Why Did My Pizza Stone Crack on the Grill?
Pizza stones usually crack because of a sudden temperature change, and this is why you never want to put a cold pizza stone onto a hot grill – or even onto a warm grill, for that matter.
Can You Cook Burgers on a Pizza Stone?
Yes, you can cook burgers or steaks on a pizza stone. Place your burger or steak on the (preheated) stone, and cook for a few minutes on each side. Remember, though, not to put any oil onto the pizza stone before adding the meat.
Can I Put a Pizza Stone on a Charcoal Grill?
You can put a pizza stone on a charcoal grill, provided that you have most of the charcoal in the correct position. Put the bulk of the hot coals underneath the area adjacent to the stone, rather than having most of it directly underneath.
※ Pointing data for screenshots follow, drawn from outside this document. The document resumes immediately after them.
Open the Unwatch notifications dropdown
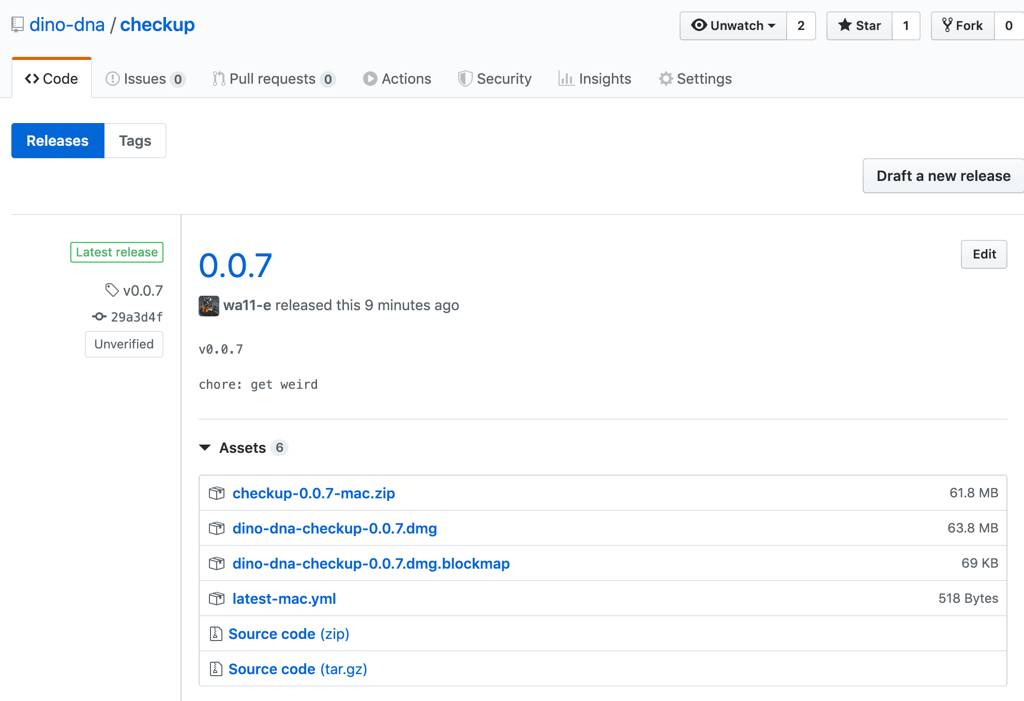 pos(733,26)
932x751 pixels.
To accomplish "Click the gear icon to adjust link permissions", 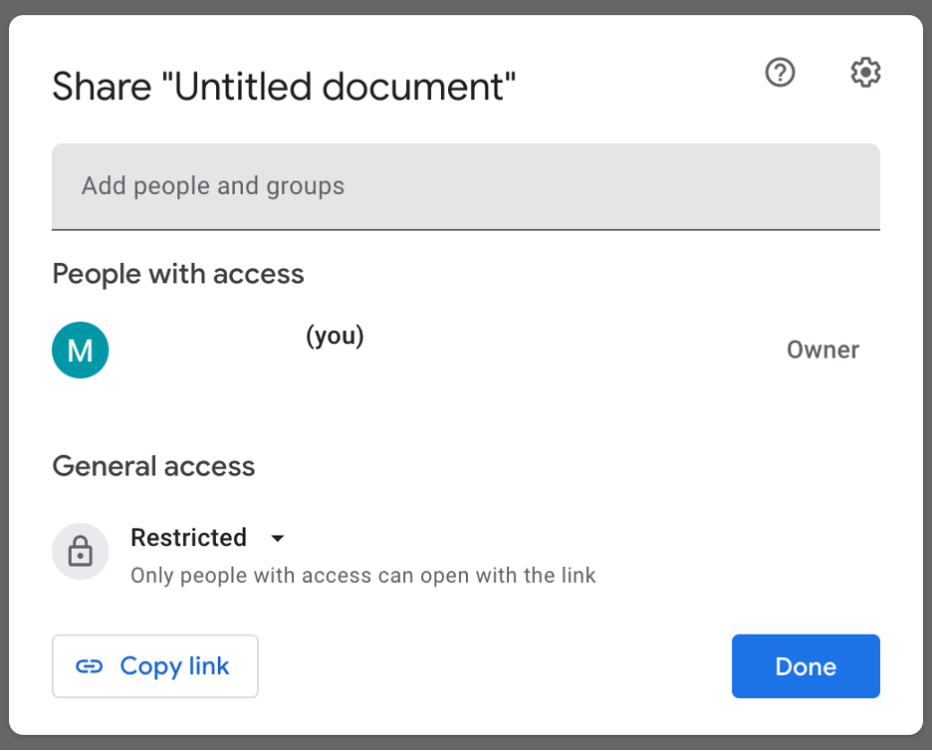I will [x=865, y=72].
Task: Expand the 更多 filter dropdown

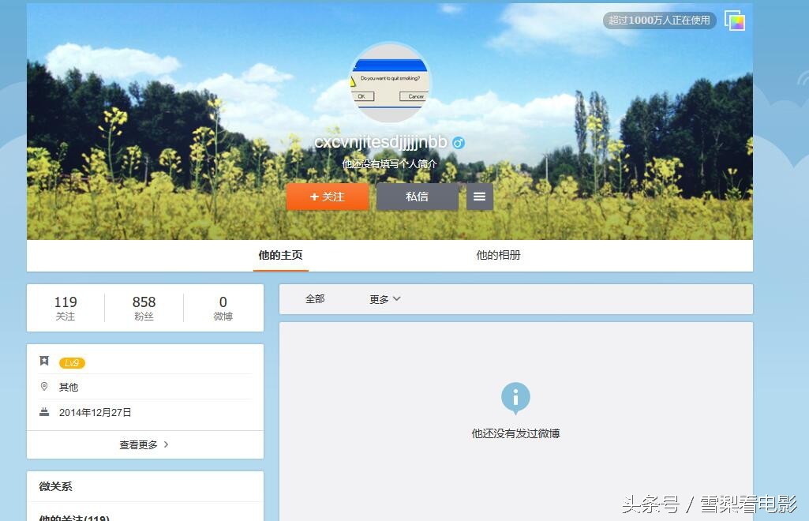Action: (384, 299)
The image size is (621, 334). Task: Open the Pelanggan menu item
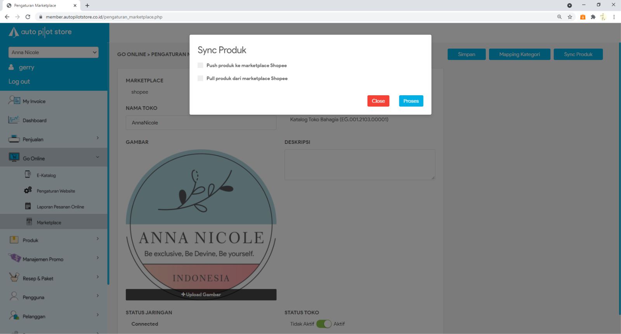click(x=34, y=317)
If most of the coals are underneath, the stone will be much hotter (800 to 900 degrees F) than the temperature of the dome (about 350 degrees F).
Final Thoughts on The Best Pizza Stone for a Grill
When looking for the best pizza stone for a grill, remember to consider the shape, size, material, and weight that you want.
Be sure to keep in mind how to care for your pizza stone so that it can continue to deliver top performance every time.
Get yourself a metal pizza peel to work together with your pizza stone for the very best results.
And remember to get creative! Pizza is a very versatile food, and your pizza stone will allow you to create the tastiest pizzas with a nice, crunchy crust that everyone will love.